- _GIVEN TEXT_

++++++++++++++++++++

A US judge recently ruled that a proposal to ban circumcision of male infants in San Francisco should not be put to a referendum later this year. Meanwhile, in Africa--where there is a plague of heterosexual AIDS--grown men are being circumcised. An international study shows that among Kenyan men, circumcision is associated with a lower prevalence of precancerous lesions of the penis caused by the sexually-transmitted human papillomavirus virus (HPV), which plays an important role in genital cancers in men AND women, including cancers of the penis and cervix.
Since San Francisco contains one of the country's largest gay populations--people who are especially vulnerable to AIDS--this is an odd place for such a law to be proposed, which would have made circumcision of a minor punishable by up to a year in jail and a $1,000 fine. It would have made San Francisco the first city in the US to put the circumcision of minors to a popular vote, rather than leaving it up to doctors and parents.
The backers of the proposal call male circumcision should be a matter for an individual, not parents to decide. The problem with this is that circumcision, when done on an infant, is a simple and fairly painless process, while circumcision of an adult is a much more complex--and painful--process. People who are against the procedure compare it to the type of female genital mutilation--where the clitoris is removed--that is practiced in parts of Africa and the Middle East.
In Yahoo News, Hannah Dreier quotes religious activist Abby Porth as saying, "The measure was divisive and was hostile to Muslims and Jews. This was a confirmation of the values that we both share and an opportunity to do something positive together."
Meanwhile, researcher Jennifer Smith says, "Our data are the first to show that male circumcision may reduce HPV-associated penile precancerous lesions. This represents an additional public health benefit of male circumcision. The percentage of men with HPV-associated precancerous penile lesions was substantially higher among those who were not circumcised--26%--compared to those who were circumcised (less than one percent). Interventions that reduce HPV-associated penile lesions could be important to both men and women, because such lesions may increase HPV transmission from men to their sexual partners."

++++++++++++++++++++

Stored data
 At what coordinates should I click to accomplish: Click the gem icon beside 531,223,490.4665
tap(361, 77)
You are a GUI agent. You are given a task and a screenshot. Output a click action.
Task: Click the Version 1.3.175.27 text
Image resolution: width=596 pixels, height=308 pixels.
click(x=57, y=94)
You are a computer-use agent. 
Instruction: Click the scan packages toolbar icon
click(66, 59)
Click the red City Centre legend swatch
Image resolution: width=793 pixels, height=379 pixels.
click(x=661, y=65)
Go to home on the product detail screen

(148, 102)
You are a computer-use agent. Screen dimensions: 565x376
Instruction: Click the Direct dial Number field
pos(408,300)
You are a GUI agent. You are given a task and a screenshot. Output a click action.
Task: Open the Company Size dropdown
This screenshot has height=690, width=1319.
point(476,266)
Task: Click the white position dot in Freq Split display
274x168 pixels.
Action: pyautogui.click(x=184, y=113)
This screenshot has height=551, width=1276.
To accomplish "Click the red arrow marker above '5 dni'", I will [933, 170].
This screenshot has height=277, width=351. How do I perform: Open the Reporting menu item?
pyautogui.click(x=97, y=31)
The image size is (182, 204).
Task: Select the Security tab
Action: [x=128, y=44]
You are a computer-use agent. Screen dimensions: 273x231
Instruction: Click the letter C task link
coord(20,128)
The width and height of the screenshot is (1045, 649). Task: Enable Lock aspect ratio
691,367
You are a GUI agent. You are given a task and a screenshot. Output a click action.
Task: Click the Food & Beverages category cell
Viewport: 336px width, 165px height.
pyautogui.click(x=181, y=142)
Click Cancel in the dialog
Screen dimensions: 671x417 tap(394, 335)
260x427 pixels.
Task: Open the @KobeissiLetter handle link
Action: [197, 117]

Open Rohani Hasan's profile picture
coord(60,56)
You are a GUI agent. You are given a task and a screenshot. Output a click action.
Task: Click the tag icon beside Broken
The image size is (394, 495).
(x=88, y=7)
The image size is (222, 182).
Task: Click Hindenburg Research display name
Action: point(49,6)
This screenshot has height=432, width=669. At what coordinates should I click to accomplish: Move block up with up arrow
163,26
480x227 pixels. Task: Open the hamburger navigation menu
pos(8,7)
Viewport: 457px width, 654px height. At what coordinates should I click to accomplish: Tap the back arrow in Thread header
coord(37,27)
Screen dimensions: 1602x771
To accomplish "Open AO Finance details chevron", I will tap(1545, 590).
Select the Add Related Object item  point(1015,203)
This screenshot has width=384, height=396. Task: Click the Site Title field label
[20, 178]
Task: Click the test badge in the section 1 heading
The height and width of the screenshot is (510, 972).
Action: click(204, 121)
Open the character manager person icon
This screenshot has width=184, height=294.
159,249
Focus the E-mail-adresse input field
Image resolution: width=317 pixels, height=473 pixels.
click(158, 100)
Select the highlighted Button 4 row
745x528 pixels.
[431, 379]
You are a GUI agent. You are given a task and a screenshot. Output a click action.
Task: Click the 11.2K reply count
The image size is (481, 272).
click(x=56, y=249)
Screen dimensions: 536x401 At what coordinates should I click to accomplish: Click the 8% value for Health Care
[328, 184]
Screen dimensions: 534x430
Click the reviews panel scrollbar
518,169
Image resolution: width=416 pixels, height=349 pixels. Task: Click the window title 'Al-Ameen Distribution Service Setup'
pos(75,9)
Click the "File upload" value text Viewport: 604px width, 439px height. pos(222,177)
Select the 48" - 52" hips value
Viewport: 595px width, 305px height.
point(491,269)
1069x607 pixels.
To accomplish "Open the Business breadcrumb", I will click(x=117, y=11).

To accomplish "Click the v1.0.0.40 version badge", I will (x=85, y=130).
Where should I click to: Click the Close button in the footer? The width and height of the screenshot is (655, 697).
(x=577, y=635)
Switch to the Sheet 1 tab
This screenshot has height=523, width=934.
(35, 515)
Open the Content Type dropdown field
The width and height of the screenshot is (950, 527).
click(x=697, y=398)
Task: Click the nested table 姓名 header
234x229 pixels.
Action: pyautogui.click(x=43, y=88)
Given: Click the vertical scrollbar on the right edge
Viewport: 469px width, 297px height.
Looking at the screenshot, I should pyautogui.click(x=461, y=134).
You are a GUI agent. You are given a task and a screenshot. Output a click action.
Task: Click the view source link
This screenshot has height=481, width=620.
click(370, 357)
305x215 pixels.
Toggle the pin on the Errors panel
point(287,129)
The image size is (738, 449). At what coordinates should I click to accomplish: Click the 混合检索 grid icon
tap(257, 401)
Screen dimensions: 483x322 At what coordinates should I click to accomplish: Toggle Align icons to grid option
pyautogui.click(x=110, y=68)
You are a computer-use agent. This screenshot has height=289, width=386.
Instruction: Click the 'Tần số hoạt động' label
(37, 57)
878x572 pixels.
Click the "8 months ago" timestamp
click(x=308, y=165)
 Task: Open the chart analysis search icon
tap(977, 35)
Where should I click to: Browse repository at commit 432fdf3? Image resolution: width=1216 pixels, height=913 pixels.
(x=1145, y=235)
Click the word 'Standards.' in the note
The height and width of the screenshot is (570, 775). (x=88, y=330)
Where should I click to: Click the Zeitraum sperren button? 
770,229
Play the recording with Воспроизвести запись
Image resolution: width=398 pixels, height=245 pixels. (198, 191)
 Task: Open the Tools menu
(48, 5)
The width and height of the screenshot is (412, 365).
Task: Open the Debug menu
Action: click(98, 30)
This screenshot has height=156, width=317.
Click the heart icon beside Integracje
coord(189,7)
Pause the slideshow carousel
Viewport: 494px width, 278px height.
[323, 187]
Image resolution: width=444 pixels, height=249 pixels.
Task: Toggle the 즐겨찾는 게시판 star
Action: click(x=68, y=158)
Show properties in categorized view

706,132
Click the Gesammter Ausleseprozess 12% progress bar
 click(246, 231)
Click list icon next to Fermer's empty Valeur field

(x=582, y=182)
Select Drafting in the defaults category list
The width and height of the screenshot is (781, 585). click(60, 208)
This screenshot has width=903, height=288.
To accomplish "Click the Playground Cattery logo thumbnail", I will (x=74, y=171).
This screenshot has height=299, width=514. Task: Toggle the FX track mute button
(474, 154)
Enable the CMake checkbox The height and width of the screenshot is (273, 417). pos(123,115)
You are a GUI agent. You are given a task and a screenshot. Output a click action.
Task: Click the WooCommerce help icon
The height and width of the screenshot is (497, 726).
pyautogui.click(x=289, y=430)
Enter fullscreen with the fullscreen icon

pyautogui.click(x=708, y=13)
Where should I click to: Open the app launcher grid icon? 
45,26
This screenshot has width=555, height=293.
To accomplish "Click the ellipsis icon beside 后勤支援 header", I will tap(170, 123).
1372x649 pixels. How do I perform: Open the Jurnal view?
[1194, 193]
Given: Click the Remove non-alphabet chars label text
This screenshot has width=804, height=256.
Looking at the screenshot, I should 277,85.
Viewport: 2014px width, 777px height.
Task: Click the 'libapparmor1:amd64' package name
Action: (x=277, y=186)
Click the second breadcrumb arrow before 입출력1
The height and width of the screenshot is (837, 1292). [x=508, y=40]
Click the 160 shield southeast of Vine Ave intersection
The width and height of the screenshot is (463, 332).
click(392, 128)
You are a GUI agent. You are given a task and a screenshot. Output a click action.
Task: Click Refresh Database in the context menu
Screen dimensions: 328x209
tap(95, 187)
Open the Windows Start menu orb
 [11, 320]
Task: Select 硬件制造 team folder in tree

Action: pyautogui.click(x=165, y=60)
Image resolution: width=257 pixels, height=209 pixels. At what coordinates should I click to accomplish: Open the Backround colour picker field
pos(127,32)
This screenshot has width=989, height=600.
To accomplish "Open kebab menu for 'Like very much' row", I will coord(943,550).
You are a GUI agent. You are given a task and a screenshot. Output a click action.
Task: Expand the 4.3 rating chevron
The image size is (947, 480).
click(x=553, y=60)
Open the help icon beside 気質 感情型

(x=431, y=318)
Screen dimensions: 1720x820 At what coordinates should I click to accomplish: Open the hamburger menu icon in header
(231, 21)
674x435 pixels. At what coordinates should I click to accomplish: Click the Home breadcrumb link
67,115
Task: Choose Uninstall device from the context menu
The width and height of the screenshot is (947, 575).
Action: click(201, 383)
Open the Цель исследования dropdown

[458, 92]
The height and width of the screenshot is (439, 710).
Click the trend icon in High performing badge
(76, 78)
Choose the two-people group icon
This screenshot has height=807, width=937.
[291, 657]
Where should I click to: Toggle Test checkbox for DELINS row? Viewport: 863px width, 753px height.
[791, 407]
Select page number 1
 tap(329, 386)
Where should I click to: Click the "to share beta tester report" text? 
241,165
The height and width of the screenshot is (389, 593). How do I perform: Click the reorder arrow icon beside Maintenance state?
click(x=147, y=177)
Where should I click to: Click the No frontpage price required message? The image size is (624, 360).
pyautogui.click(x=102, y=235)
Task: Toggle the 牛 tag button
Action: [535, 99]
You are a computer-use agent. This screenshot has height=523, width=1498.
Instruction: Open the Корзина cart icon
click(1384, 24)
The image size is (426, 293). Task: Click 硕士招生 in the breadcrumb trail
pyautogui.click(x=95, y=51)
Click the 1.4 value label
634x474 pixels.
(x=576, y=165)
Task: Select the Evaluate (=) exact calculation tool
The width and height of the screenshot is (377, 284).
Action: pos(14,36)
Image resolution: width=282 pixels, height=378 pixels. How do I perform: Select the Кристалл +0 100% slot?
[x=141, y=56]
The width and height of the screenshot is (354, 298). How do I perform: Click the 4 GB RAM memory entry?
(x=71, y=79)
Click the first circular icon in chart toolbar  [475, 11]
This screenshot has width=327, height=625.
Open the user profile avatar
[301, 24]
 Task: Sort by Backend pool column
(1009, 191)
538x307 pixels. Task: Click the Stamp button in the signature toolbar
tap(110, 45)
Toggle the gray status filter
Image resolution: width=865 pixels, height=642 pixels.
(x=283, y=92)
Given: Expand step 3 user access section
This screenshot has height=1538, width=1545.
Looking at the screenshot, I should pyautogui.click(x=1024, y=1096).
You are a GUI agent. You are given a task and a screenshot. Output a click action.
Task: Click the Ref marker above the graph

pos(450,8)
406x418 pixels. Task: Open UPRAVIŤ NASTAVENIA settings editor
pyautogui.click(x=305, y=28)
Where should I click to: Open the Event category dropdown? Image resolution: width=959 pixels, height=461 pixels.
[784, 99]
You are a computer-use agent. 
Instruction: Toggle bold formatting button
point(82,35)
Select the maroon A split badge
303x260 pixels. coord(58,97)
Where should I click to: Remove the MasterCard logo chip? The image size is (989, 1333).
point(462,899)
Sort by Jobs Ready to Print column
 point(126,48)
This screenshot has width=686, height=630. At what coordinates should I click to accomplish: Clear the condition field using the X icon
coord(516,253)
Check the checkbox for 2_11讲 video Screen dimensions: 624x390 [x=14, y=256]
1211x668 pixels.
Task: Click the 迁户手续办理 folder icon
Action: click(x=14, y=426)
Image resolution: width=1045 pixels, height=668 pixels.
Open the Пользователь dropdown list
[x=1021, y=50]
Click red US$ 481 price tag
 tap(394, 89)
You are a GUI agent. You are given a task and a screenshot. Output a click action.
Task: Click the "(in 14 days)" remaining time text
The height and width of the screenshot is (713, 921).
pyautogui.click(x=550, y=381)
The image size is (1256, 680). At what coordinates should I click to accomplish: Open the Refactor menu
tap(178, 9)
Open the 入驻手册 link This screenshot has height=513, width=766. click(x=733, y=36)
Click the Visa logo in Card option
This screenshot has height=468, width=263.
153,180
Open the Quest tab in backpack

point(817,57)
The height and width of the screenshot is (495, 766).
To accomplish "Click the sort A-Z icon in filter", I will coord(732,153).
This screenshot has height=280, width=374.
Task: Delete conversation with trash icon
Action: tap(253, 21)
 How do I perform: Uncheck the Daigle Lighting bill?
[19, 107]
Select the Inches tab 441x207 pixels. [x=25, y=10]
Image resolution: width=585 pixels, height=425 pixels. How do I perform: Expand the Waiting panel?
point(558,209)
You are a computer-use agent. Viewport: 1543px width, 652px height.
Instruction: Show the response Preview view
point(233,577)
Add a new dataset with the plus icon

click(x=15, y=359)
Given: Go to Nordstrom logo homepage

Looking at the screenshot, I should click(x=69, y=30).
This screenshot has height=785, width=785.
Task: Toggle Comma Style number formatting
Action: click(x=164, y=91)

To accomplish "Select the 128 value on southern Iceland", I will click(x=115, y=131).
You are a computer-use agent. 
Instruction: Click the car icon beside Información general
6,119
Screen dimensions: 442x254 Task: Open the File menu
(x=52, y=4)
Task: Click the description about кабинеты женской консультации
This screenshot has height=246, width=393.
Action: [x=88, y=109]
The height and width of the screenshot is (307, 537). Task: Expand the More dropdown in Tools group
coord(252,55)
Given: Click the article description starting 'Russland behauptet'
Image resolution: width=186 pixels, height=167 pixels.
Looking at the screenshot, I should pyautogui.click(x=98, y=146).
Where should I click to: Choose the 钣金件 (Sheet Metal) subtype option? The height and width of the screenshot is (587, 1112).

++++++++++++++++++++

- _EXERCISE GOAL_
According to the circumcision article, what penalty would the San Francisco proposal have imposed for circumcising a minor? Rely solely on the circumcision article for what follows.

- _RESPONSE AREA_
Up to a year in jail and a $1,000 fine.